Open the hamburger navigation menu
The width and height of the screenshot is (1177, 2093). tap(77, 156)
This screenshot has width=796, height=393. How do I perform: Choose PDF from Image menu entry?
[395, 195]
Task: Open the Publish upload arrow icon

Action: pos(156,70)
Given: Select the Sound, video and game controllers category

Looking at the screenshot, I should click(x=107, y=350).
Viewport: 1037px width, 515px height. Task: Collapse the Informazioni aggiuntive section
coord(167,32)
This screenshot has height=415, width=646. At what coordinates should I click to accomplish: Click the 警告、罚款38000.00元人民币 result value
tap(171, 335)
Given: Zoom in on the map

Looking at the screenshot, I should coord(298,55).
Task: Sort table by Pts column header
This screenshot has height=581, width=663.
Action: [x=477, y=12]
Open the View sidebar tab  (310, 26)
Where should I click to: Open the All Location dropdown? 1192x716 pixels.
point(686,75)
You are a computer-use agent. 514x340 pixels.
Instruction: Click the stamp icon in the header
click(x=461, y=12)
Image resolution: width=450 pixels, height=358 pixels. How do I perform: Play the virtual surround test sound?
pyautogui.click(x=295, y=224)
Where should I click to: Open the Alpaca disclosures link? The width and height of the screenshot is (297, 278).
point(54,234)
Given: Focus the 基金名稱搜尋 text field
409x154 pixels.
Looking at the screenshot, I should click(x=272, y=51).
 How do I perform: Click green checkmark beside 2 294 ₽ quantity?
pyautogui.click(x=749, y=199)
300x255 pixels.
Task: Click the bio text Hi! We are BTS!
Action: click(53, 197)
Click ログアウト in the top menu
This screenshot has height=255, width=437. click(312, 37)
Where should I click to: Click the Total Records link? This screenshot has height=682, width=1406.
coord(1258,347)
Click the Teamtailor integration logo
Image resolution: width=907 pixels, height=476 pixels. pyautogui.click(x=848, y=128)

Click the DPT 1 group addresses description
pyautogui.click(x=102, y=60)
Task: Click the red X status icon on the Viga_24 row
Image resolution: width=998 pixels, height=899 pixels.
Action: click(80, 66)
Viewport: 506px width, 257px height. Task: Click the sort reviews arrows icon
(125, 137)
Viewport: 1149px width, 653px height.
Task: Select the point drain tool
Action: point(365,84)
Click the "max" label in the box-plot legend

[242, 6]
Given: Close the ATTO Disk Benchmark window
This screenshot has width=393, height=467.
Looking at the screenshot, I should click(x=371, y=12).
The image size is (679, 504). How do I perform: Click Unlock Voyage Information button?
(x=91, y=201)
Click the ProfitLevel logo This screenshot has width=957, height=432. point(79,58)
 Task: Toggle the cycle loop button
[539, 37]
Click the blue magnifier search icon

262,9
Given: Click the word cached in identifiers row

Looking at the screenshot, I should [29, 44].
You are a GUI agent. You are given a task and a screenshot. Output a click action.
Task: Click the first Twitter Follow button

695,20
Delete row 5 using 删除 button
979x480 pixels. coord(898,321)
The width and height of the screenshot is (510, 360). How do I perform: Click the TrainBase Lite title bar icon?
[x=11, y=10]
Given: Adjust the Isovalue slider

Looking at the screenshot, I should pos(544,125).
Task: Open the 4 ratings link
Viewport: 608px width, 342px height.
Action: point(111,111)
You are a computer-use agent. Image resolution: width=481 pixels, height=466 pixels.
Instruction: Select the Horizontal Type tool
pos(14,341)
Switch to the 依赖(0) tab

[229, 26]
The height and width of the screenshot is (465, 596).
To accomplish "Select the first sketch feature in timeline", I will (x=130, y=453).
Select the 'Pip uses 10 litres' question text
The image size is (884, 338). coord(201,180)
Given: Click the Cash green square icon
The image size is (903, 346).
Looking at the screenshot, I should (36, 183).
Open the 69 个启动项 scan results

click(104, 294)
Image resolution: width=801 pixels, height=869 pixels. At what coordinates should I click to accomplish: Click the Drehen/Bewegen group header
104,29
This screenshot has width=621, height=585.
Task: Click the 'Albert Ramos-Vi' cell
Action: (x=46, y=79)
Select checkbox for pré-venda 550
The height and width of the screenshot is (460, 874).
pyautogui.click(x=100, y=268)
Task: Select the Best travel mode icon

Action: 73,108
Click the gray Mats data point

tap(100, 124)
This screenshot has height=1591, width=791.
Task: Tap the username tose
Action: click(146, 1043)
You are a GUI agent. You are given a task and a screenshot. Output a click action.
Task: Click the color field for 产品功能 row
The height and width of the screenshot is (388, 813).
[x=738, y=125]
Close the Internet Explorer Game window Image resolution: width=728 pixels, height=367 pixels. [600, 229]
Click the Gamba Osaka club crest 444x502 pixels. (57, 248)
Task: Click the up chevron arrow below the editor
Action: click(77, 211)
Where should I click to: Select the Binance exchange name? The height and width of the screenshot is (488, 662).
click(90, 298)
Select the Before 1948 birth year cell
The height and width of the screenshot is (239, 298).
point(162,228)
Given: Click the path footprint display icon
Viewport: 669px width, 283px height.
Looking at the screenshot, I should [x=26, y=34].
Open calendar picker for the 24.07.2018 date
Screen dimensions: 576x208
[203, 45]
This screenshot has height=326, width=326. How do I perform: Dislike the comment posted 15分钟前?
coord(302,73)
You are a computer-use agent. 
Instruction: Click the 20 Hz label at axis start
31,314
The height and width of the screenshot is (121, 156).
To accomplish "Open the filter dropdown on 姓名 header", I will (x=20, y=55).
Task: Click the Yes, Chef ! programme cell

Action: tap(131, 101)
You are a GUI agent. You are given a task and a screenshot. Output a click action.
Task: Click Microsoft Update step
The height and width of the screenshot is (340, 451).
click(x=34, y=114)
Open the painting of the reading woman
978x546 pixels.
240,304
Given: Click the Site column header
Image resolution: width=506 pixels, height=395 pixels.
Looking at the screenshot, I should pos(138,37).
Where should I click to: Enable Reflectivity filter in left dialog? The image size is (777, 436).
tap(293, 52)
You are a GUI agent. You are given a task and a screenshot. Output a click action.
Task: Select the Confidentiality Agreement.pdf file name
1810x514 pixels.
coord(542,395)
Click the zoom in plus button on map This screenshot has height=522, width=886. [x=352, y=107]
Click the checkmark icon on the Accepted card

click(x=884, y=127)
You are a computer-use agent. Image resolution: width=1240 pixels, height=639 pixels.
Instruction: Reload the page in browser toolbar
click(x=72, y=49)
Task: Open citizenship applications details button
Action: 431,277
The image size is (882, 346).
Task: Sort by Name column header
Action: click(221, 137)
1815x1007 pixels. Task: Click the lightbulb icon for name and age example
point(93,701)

========================

**Work item**
Having read the material, return all of it word for word.

**Reply to the exercise**
Open the hamburger navigation menu
The width and height of the screenshot is (1177, 2093). tap(77, 156)
This screenshot has width=796, height=393. How do I perform: Choose PDF from Image menu entry?
[395, 195]
Task: Open the Publish upload arrow icon

Action: pos(156,70)
Given: Select the Sound, video and game controllers category

Looking at the screenshot, I should click(x=107, y=350).
Viewport: 1037px width, 515px height. Task: Collapse the Informazioni aggiuntive section
coord(167,32)
This screenshot has height=415, width=646. At what coordinates should I click to accomplish: Click the 警告、罚款38000.00元人民币 result value
tap(171, 335)
Given: Zoom in on the map

Looking at the screenshot, I should coord(298,55).
Task: Sort table by Pts column header
This screenshot has height=581, width=663.
Action: [x=477, y=12]
Open the View sidebar tab  (310, 26)
Where should I click to: Open the All Location dropdown? 1192x716 pixels.
point(686,75)
You are a computer-use agent. 514x340 pixels.
Instruction: Click the stamp icon in the header
click(x=461, y=12)
Image resolution: width=450 pixels, height=358 pixels. How do I perform: Play the virtual surround test sound?
pyautogui.click(x=295, y=224)
Where should I click to: Open the Alpaca disclosures link? The width and height of the screenshot is (297, 278).
point(54,234)
Given: Focus the 基金名稱搜尋 text field
409x154 pixels.
Looking at the screenshot, I should click(x=272, y=51).
 How do I perform: Click green checkmark beside 2 294 ₽ quantity?
pyautogui.click(x=749, y=199)
300x255 pixels.
Task: Click the bio text Hi! We are BTS!
Action: click(53, 197)
Click ログアウト in the top menu
This screenshot has height=255, width=437. click(312, 37)
Where should I click to: Click the Total Records link? This screenshot has height=682, width=1406.
coord(1258,347)
Click the Teamtailor integration logo
Image resolution: width=907 pixels, height=476 pixels. pyautogui.click(x=848, y=128)

Click the DPT 1 group addresses description
pyautogui.click(x=102, y=60)
Task: Click the red X status icon on the Viga_24 row
Image resolution: width=998 pixels, height=899 pixels.
Action: click(80, 66)
Viewport: 506px width, 257px height. Task: Click the sort reviews arrows icon
(125, 137)
Viewport: 1149px width, 653px height.
Task: Select the point drain tool
Action: point(365,84)
Click the "max" label in the box-plot legend

[242, 6]
Given: Close the ATTO Disk Benchmark window
This screenshot has width=393, height=467.
Looking at the screenshot, I should click(x=371, y=12).
The image size is (679, 504). How do I perform: Click Unlock Voyage Information button?
(x=91, y=201)
Click the ProfitLevel logo This screenshot has width=957, height=432. point(79,58)
 Task: Toggle the cycle loop button
[539, 37]
Click the blue magnifier search icon

262,9
Given: Click the word cached in identifiers row

Looking at the screenshot, I should [29, 44].
You are a GUI agent. You are given a task and a screenshot. Output a click action.
Task: Click the first Twitter Follow button

695,20
Delete row 5 using 删除 button
979x480 pixels. coord(898,321)
The width and height of the screenshot is (510, 360). How do I perform: Click the TrainBase Lite title bar icon?
[x=11, y=10]
Given: Adjust the Isovalue slider

Looking at the screenshot, I should pos(544,125).
Task: Open the 4 ratings link
Viewport: 608px width, 342px height.
Action: point(111,111)
You are a computer-use agent. Image resolution: width=481 pixels, height=466 pixels.
Instruction: Select the Horizontal Type tool
pos(14,341)
Switch to the 依赖(0) tab

[229, 26]
The height and width of the screenshot is (465, 596).
To accomplish "Select the first sketch feature in timeline", I will (x=130, y=453).
Select the 'Pip uses 10 litres' question text
The image size is (884, 338). coord(201,180)
Given: Click the Cash green square icon
The image size is (903, 346).
Looking at the screenshot, I should (36, 183).
Open the 69 个启动项 scan results

click(104, 294)
Image resolution: width=801 pixels, height=869 pixels. At what coordinates should I click to accomplish: Click the Drehen/Bewegen group header
104,29
This screenshot has width=621, height=585.
Task: Click the 'Albert Ramos-Vi' cell
Action: (x=46, y=79)
Select checkbox for pré-venda 550
The height and width of the screenshot is (460, 874).
pyautogui.click(x=100, y=268)
Task: Select the Best travel mode icon

Action: 73,108
Click the gray Mats data point

tap(100, 124)
This screenshot has height=1591, width=791.
Task: Tap the username tose
Action: click(146, 1043)
You are a GUI agent. You are given a task and a screenshot. Output a click action.
Task: Click the color field for 产品功能 row
The height and width of the screenshot is (388, 813).
[x=738, y=125]
Close the Internet Explorer Game window Image resolution: width=728 pixels, height=367 pixels. [600, 229]
Click the Gamba Osaka club crest 444x502 pixels. (57, 248)
Task: Click the up chevron arrow below the editor
Action: click(77, 211)
Where should I click to: Select the Binance exchange name? The height and width of the screenshot is (488, 662).
click(90, 298)
Select the Before 1948 birth year cell
The height and width of the screenshot is (239, 298).
point(162,228)
Given: Click the path footprint display icon
Viewport: 669px width, 283px height.
Looking at the screenshot, I should [x=26, y=34].
Open calendar picker for the 24.07.2018 date
Screen dimensions: 576x208
[203, 45]
This screenshot has height=326, width=326. How do I perform: Dislike the comment posted 15分钟前?
coord(302,73)
You are a computer-use agent. 
Instruction: Click the 20 Hz label at axis start
31,314
The height and width of the screenshot is (121, 156).
To accomplish "Open the filter dropdown on 姓名 header", I will (x=20, y=55).
Task: Click the Yes, Chef ! programme cell

Action: tap(131, 101)
You are a GUI agent. You are given a task and a screenshot. Output a click action.
Task: Click Microsoft Update step
The height and width of the screenshot is (340, 451).
click(x=34, y=114)
Open the painting of the reading woman
978x546 pixels.
240,304
Given: Click the Site column header
Image resolution: width=506 pixels, height=395 pixels.
Looking at the screenshot, I should pos(138,37).
Where should I click to: Enable Reflectivity filter in left dialog? The image size is (777, 436).
tap(293, 52)
You are a GUI agent. You are given a task and a screenshot. Output a click action.
Task: Select the Confidentiality Agreement.pdf file name
1810x514 pixels.
coord(542,395)
Click the zoom in plus button on map This screenshot has height=522, width=886. [x=352, y=107]
Click the checkmark icon on the Accepted card

click(x=884, y=127)
You are a computer-use agent. Image resolution: width=1240 pixels, height=639 pixels.
Instruction: Reload the page in browser toolbar
click(x=72, y=49)
Task: Open citizenship applications details button
Action: 431,277
The image size is (882, 346).
Task: Sort by Name column header
Action: click(221, 137)
1815x1007 pixels. Task: Click the lightbulb icon for name and age example
point(93,701)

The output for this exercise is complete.